In the "Solar and Stellar Interiors" department, Laurent Gizon, Jesper Schou, Aaron Birch, Robert Cameron and others offer PhD projects in solar physics and astrophysics. Helioseismology and asteroseismology are used as important tools to study the oscillating Sun and stars.
Turbulence plays a very important role in many applications, ranging from geophysics and astrophysics to engineering. In our solar system, turbulence is often driving by thermal effect, rotation, and magnetic field. In this project you will use high-fidelity simulation tools, including direct numerical simulations, data assimilation, and machine learning, to study the physics of turbulence, focusing on convection and dynamos.

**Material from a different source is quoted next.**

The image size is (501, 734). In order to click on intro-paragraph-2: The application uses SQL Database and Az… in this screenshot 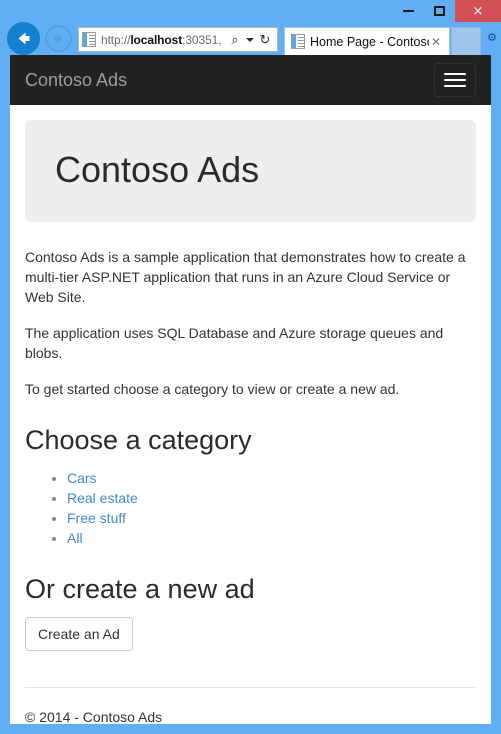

The Planetary Plasma Environments group (PPE) has a strong heritage in the exploration of planetary magnetospheres and space plasma interactions throughout the solar system. It has contributed instruments to several past missions that flew-by or orbited Jupiter (Galileo, Cassini, Ulysses). The PPE participates in the JUICE mission by contributing hardware and scientific expertise to the Particle Environment Package (PEP).
Inversion codes are used to aid the detailed interpretation of solar spectro-polarimetric data. This computer code attempts to find the atmospheric structure that produced an observed spectrum by minimizing the difference between the observed spectrum and a Stokes spectrum.
The MPS is one of the leading institutes worldwide in building instruments for solar research, both for ground based observatories as well as for balloon and space-borne missions. Scientists and engineers of MPS conceive new observing methods and develop novel instruments of highest technological complexity. These instruments are built in house, tested, calibrated, and used at the best solar observatories in the world, or delivered to NASA and ESA to be launched to space.